_What you should do_: Examine each line of the data, and copy the ones containing "screenshot".

_Task input_:
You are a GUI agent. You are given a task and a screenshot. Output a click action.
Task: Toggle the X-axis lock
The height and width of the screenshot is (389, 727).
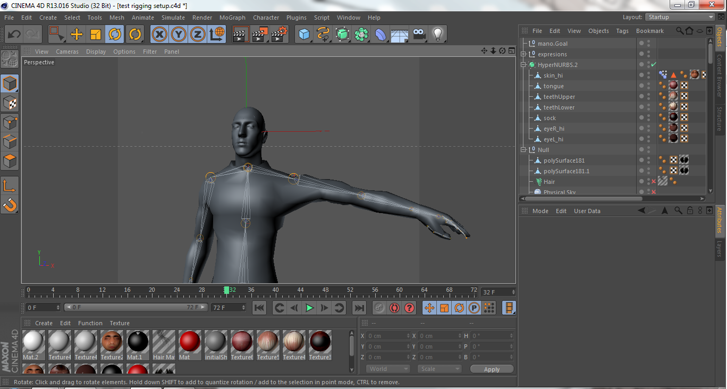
---
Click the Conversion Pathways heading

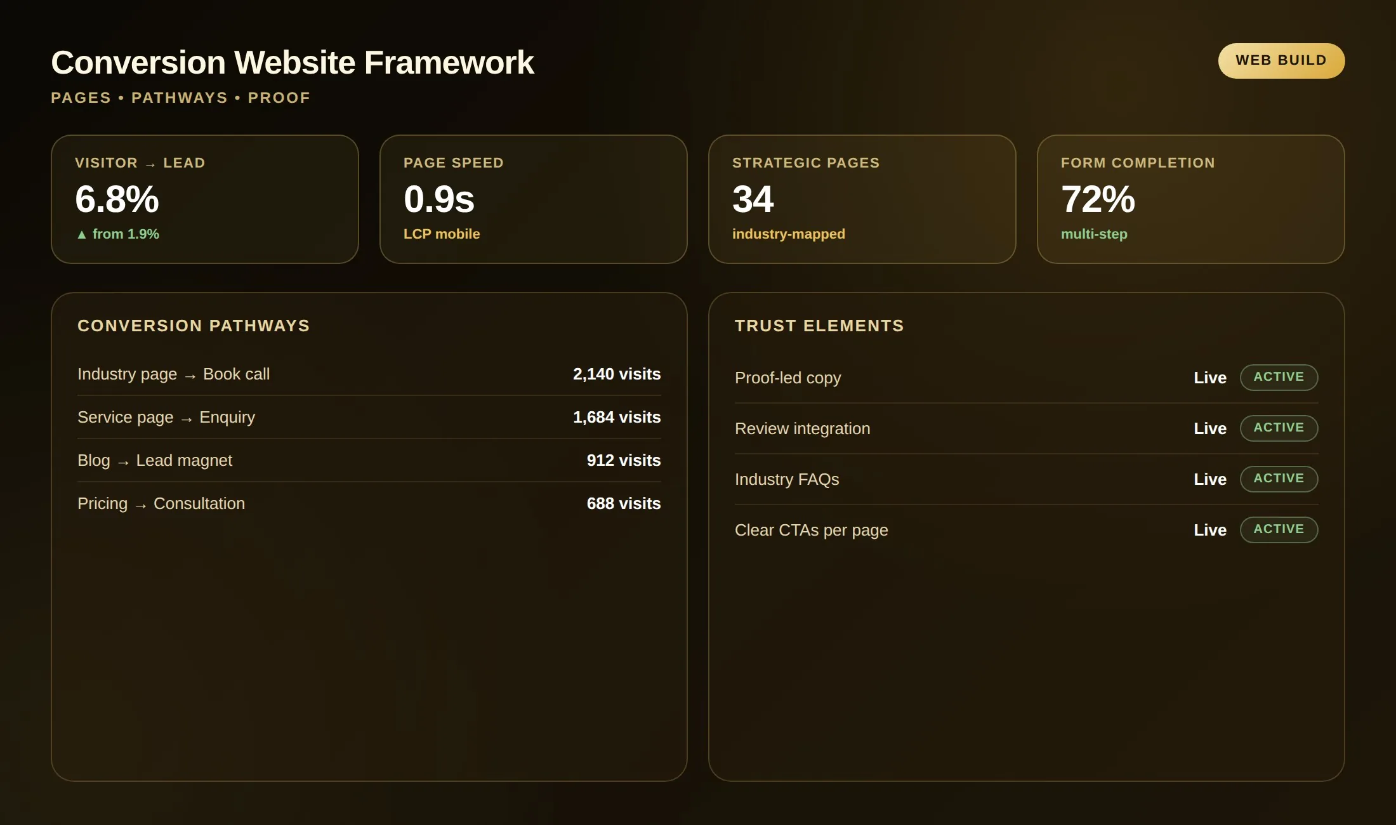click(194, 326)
==
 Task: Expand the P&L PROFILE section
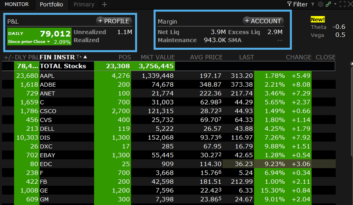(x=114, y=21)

_Finished exercise_:
You are a GUI agent. You are given a task and a screenshot. Output a click action.
The height and width of the screenshot is (389, 727).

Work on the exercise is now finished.